Paulina Jaricot, rompiendo fronteras.

Publicado por OMP

Un día como hoy 22 de julio del año 1799 nacía Pauline Jaricot fundadora de la Obra Pontificia de la Propagación de la Fe.


Paulina Jaricot, fue una laica que en 1822 fundó la Obra Pontificia de la Fe promotora del Domund


Con motivo de este aniversario publicamos este artículo de Alfonso Blas que presenta la Obra Pontificia de la Progagación de la Fe, una iniciativa genial que brotó del espíritu inquieto y misionero de Pauline Jaricot en 1822 y que el Papa Pío XI declaró como pontificia. 


La Obra Pontificia de  la Propagación de la Fe rompe fronteras. Lo hizo en sus orígenes y continúa derribándolas en nuestro tiempo, con el propósito de que la Buena Nueva que contribuye a difundir se propague por todos los rincones  de la Tierra.
La primera barrera que romper es la del individualismo. Frente al egoísmo y la tendencia a barrer hacia casa que tanto se lleva en nuestros días, la Obra de la Propagación de la Fe ha promulgado siempre, sin descanso, una dimensión universal del compromiso misionero, que lleva aparejada una fraternidad entre los seres humanos, por encima de las diferencias nacionales, étnicas, culturales, diocesanas o congregacionales. Adiós a mirarse el ombligo, a pensar sólo  en uno mismo. 

Dimensión universal
De hecho, la “globalización de la solidaridad”, de la que tanto se habla en nuestros días, la inventóhace muchos años, allá por el 3 de mayo de 1822, en una Francia salpicada de periodos revolucionarios, una laica que, renunciando a todas las comodidades que conllevaba el pertenecer a una familia bien, tuvo la genial intuición de fundar esta Obra. Su nombre: Paulina María Jaricot (1799-1862).

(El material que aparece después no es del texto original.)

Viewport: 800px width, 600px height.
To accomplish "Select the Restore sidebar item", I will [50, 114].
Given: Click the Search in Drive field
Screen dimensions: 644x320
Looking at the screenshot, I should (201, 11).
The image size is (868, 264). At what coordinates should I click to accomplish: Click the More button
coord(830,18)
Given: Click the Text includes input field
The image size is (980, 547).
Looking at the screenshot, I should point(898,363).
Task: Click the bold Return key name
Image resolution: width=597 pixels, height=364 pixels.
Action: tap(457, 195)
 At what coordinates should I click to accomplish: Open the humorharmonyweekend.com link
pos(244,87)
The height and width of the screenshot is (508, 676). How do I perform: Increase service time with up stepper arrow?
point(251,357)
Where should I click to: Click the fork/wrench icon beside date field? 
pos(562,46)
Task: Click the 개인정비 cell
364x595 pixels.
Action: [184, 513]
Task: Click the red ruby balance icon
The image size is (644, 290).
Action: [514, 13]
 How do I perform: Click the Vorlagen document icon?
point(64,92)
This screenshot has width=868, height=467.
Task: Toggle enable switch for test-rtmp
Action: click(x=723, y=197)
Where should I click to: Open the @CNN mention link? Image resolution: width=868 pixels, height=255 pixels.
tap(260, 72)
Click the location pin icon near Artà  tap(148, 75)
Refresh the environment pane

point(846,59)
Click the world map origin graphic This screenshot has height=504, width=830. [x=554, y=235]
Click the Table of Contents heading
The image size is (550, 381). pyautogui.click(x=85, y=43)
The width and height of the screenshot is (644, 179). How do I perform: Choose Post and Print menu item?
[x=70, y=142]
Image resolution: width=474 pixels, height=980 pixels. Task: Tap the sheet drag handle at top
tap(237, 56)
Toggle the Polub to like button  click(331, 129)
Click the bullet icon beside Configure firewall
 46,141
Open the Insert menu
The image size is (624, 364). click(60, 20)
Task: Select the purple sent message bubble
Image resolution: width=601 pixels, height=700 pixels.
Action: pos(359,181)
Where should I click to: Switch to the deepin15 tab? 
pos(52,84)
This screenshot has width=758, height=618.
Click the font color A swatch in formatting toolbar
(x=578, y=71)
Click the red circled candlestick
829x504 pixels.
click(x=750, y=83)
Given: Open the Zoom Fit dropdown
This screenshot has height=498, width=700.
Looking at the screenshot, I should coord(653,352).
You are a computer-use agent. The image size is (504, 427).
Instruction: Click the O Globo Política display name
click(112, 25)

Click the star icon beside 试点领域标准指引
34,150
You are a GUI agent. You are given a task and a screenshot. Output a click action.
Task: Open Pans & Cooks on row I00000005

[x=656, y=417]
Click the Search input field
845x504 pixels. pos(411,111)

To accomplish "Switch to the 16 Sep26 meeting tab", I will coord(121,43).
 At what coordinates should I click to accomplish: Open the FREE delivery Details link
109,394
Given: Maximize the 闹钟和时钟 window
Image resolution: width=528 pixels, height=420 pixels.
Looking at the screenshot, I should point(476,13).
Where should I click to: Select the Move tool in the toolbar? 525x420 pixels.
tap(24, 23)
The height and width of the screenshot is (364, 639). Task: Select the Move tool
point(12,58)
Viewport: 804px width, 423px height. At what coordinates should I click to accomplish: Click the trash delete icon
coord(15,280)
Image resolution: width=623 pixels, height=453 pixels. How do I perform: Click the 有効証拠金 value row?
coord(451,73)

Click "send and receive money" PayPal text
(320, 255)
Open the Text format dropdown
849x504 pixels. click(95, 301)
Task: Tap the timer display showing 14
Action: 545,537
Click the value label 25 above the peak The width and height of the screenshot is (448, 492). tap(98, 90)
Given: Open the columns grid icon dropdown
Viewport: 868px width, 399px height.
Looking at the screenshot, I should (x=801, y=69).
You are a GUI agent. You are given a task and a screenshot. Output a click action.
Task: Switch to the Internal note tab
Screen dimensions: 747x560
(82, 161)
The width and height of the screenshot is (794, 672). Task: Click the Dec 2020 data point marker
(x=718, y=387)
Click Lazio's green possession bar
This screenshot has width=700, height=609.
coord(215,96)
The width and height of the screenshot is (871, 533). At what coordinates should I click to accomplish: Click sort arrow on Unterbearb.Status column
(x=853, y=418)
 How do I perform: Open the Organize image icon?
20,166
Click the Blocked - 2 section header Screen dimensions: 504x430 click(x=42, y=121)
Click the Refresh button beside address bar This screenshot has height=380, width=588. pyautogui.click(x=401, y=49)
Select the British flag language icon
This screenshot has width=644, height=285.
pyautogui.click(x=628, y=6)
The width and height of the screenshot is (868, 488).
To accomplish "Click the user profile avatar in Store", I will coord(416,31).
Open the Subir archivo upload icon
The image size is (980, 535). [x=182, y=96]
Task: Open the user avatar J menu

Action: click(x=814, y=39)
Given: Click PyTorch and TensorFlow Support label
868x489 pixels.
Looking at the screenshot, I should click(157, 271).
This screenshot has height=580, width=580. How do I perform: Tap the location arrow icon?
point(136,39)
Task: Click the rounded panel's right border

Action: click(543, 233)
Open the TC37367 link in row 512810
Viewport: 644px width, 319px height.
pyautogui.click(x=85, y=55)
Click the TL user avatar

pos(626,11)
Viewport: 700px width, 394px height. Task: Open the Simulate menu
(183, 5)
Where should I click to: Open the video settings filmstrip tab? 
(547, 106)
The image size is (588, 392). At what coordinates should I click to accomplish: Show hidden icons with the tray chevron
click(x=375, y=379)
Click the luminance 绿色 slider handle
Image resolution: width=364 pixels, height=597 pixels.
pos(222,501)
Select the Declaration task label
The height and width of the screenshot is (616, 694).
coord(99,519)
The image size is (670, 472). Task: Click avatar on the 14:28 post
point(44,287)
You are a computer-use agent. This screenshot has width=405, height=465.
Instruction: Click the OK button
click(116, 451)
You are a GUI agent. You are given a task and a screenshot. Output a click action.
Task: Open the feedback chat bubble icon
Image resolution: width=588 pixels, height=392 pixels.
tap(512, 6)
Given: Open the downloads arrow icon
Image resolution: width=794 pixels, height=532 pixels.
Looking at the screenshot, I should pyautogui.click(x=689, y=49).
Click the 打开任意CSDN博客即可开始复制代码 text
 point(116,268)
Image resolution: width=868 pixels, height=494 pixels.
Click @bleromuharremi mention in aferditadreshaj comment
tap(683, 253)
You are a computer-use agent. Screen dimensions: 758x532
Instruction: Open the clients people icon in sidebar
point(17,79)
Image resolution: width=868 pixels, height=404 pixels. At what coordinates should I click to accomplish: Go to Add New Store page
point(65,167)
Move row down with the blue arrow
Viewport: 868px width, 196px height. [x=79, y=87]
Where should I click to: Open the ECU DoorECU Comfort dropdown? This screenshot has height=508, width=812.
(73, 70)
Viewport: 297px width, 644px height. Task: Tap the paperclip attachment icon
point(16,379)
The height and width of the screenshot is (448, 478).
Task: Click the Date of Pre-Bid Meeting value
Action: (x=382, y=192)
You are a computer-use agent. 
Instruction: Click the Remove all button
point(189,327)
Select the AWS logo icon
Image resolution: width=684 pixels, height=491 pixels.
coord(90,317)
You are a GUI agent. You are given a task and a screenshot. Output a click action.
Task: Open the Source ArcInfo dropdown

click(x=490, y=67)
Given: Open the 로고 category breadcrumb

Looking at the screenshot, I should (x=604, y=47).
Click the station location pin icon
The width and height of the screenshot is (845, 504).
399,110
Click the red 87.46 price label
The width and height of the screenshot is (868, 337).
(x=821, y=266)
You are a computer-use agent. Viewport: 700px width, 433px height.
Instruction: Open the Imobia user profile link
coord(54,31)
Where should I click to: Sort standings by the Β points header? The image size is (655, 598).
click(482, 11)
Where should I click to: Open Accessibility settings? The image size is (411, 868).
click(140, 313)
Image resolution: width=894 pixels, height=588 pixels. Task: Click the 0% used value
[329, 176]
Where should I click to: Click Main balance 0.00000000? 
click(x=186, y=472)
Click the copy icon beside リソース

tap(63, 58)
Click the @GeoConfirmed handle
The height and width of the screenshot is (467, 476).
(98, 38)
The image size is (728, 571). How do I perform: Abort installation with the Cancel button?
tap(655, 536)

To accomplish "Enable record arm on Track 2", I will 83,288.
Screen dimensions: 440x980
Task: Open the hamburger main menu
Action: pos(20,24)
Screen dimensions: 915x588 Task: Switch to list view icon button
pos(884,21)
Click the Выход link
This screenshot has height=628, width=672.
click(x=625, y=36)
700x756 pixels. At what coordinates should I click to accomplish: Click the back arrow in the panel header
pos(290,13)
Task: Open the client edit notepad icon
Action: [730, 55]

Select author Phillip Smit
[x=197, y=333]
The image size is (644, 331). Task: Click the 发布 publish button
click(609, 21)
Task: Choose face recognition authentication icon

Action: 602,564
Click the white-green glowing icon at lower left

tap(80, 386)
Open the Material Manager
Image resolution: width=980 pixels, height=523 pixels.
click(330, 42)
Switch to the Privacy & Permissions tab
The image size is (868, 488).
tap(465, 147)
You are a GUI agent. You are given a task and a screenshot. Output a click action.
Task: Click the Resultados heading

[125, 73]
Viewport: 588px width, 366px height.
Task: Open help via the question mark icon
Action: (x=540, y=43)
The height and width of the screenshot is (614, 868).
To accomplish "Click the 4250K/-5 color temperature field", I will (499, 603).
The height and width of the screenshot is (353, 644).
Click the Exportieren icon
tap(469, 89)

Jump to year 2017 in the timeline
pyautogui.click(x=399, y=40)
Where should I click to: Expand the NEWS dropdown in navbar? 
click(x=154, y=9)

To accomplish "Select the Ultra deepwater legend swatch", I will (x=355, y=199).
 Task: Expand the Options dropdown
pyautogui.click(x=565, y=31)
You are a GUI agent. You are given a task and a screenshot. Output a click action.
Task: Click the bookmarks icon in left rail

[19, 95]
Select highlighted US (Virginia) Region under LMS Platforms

Conocedora de las inmensas necesidades de las misiones del Asia oriental por su hermano Fileas, seminarista en París, Paulina arde en deseos de hacer algo. Así las cosas, una tarde de invierno que sus padres estaban jugando a las cartas, toma un naipe de la mesa y, con peculiar genio creador, comienza a escribir las líneas generales de una asociación a favor de las misiones: grupos de diez personas, cada una de las cuales se comprometerá a formar un nuevo grupo de diez, organizando las decurias en centurias y estas últimas en grupos de mil; cuota semanal de cinco céntimos y un jefe de grupo cada diez miembros. Su plan tuvo un éxito más allá de cualquier previsión. Necesitaba, sin embargo, desarrollar algo fundamental. Le faltaba una apertura y finalidad universal, que, aunque implícita –para Paulina la misión no tenía ni límites sociales ni geográficos–, no se había hecho todavía realidad. Lo que había sido concebido para ayudar a las misiones de Asia oriental debía ampliar sus horizontes hacia una cooperación misional abierta a todo el mundo y a los misioneros de todos los países. Con este fin, un grupo de sacerdotes y seglares se reunieron en Lyon. “Somos católicos; en consecuencia, no debemos sostener esta o aquella misión particular, sino todas las misiones del mundo”, defendía con vehemencia Benito Coste, presidente de aquella asamblea que adoptó la iniciativa de Paulina para dar lugar a la Obra de la Propagación de la Fe.
Ya no serán los Gobiernos, los dirigentes, las personas acaudaladas, las conferencias episcopales de cada país... quienes sostengan las misiones y decidan a qué misioneros socorrer. Ahora será la comunidad católica en general, las gentes buenas que tienen fe en el Dios de justicia, libertad, fraternidad y amor para el mundo, los que ayuden espiritual y materialmente al apostolado misionero. Todo el pueblo fiel colaborará en la difusión del Evangelio. Y, por esa razón, para evitar ser particularistas y no caer en favoritismos, en nuestros días es una Asamblea General de los directores nacionales de Obras Misionales Pontificias de los diferentes países la que determina qué proyectos atender y de dónde procederán los fondos para sostenerlos.

Urgencia de toda la Iglesia
No es el único obstáculo que se va a a derribar. La Obra de la Propagación de la Fe rompe también con la barrera entre la vieja cristiandad y las jóvenes Iglesias. Aunque por sus más abundantes recursos resulte lógico que las Iglesias de más antigua fundación respondan con mayores aportaciones económicas a la causa misionera, no son las únicas encargadas de su sostenimiento. La misión ad gentes es la primera urgencia que debe atender toda Iglesia, por muy joven que sea, porque en el abandono de todo y en la entrega y  servicio al otro radica la mayor prueba de que una comunidad de fieles ha alcanzado su madurez en la asunción del Evangelio.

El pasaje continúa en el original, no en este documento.